**Given exercise:** Can you quote the traffic-jam passage word for word, everything from "We see an ambulance, which" down to "their own ways."?

-------- Page extract --------

So I'm sitting in the truck, contemplating the glamour of theatre, contemplating this insane schedule, contemplating how I'm already about two hours behind, contemplating the crew that will be sitting down in Escondido, waiting for us, on the payroll... contemplating, bascially, how fucked up my life is... when suddenly the traffic TOTALLY stops.

STOPS.

Like, I look ahead on the road about two miles and there is no movement to the traffic up there whatsoever.

And I sit

And wait

And nobody's goin' NOWHERE.

Well, people do go places. Some of them, freaking out, take off overland and try to four-wheel it over the 100 yards of median between the southbound and northbound lanes. A guy in a totally trashed Camero pulls over and just goes to sleep on the side of the road. All the lanes kind of inch back and forth, closing up the gaps ahead, but that's about it.

We are STUCK.

My partner is in the truck behind me. I call him up. Boy, we're stuck, I say. Yup, he says. We are.

About a half an hour later, the red truck with the load of hay that I've been watching up by the bend ahead of us two miles starts crawling forward. This is a good sign. At least this means that somewhere someone is moving. So for the next hour the whole group of us, collectively, inches forward.

We see an ambulance, which is a good sign (in a sick way). This means we're dealing with an accident and not 300 miles of gamblers ahead of us deciding to go to Vegas all on the same weekend. We see helicopters. We see a crane go by. All good (sick) signs.

I watch the slices of life around me. Everyone in their own little bubble. The ancient couple in the old Airstream: she's reading the paper in the back and he's driving, because that's what he always does. The two dudes in the convertible Saab with the Illinois plates, pulling the top down and catching up on their California tans. The manicured toes sticking out of the passenger windows. Everyone stoically enduring the stuckness, in their own ways.

-------- Data segment --------

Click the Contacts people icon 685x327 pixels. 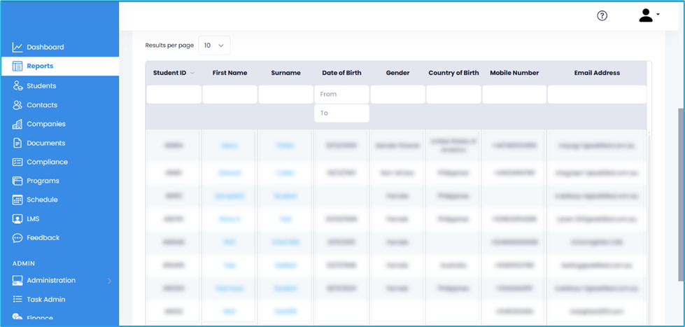click(17, 105)
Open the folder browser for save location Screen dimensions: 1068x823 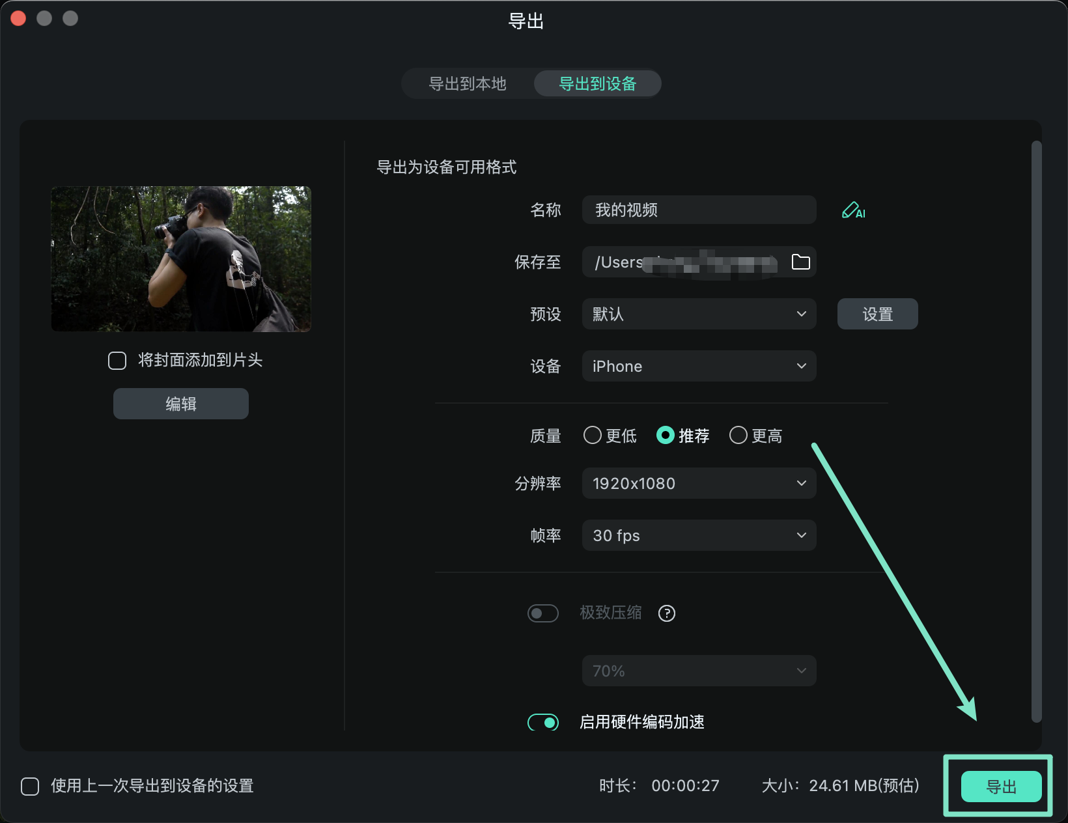pos(802,262)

--------

**Response to the exercise:**
We see an ambulance, which is a good sign (in a sick way). This means we're dealing with an accident and not 300 miles of gamblers ahead of us deciding to go to Vegas all on the same weekend. We see helicopters. We see a crane go by. All good (sick) signs.

I watch the slices of life around me. Everyone in their own little bubble. The ancient couple in the old Airstream: she's reading the paper in the back and he's driving, because that's what he always does. The two dudes in the convertible Saab with the Illinois plates, pulling the top down and catching up on their California tans. The manicured toes sticking out of the passenger windows. Everyone stoically enduring the stuckness, in their own ways.